Introduction

Postpartum depression (PPD) is a mood disorder that manifests as a feeling of melancholy and disinterest, which occurs within the first four weeks of delivery and may last up to a year after childbirth1,2. PPD affects approximately 1 in 7 new mothers globally, with an estimated prevalence of 17.7% in the first year following delivery1,3. The frequency of PPD varies between African countries, albeit higher than values found in high-income settings. In Nigeria, rates ranging from 10.7% to 44.39% have been documented in various sub-geographical regions2. PPD has been linked to suicide in the mother, impaired mother-infant bonding, as well as a negative influence on the child’s emotional and cognitive development4,5. Akin to PPD, postpartum haemorrhage (PPH) is a worldwide public health priority, resulting in over 70,000 annual maternal deaths globally6,7. Globally, about 14 million people experience PPH annually6, and it is the leading preventable cause of maternal mortality and morbidity, globally. In sub-Saharan Africa, PPH is responsible for between 30% and 50% of maternal deaths8, and in Nigeria, PPH is estimated to account for nearly a quarter (23%) of maternal deaths9.

In addition to the potentially fatal outcomes, PPH has also been linked with increased maternal morbidity, particularly due to improved survival associated with improving maternal health services. Notably among these PPH-related consequences are mental illnesses, including anxiety, post-traumatic stress disorder and postpartum depression (PPD)10. A recent review and metanalysis involving nine studies reported that PPH was strongly linked to a higher risk of developing postpartum depression. More specifically, compared to women without PPH, the risk of PPD was raised by 27% in women with PPH5. Similarly, a population-based longitudinal study from the United Kingdom found a substantial correlation between PPH and a higher incidence of postnatal depression and posttraumatic stress disorder (PTSD) in the first year after delivery. The prevalence of PND was 5.34%, and that of PTSD was 0.20% among women who had PPH11. Several other studies have documented a similar relationship between PPH and PPD12,13,14,15,16.

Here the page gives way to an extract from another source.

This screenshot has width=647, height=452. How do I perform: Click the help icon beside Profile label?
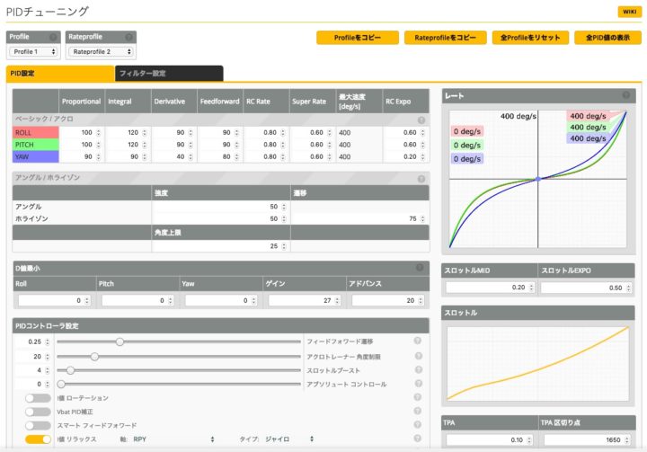51,37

The development of PPD is linked to the physiological changes of the postpartum period, characterised by profound changes in placental and maternal hypothalamic hormones, a decline in circulating blood volume, and alterations in metabolism17,18. PPH is a pathologically stressful event that can in addition to reducing blood volume, also lead to endocrine imbalance, a documented aetiologic factor for PPD18. The most common consequences of PPH are anaemia and trauma. Furthermore, clinical symptoms of PPH, such as fatigue, reduced cognitive abilities, and emotional instability, can lead to increased stress levels that alter the hypothalamic–pituitary–adrenal (HPA) axis function, leading to increased vulnerability to mood disorders18. Consistent with a role for HPA axis dysfunction in PPD, levels of the stress hormones are altered in patients with PPD.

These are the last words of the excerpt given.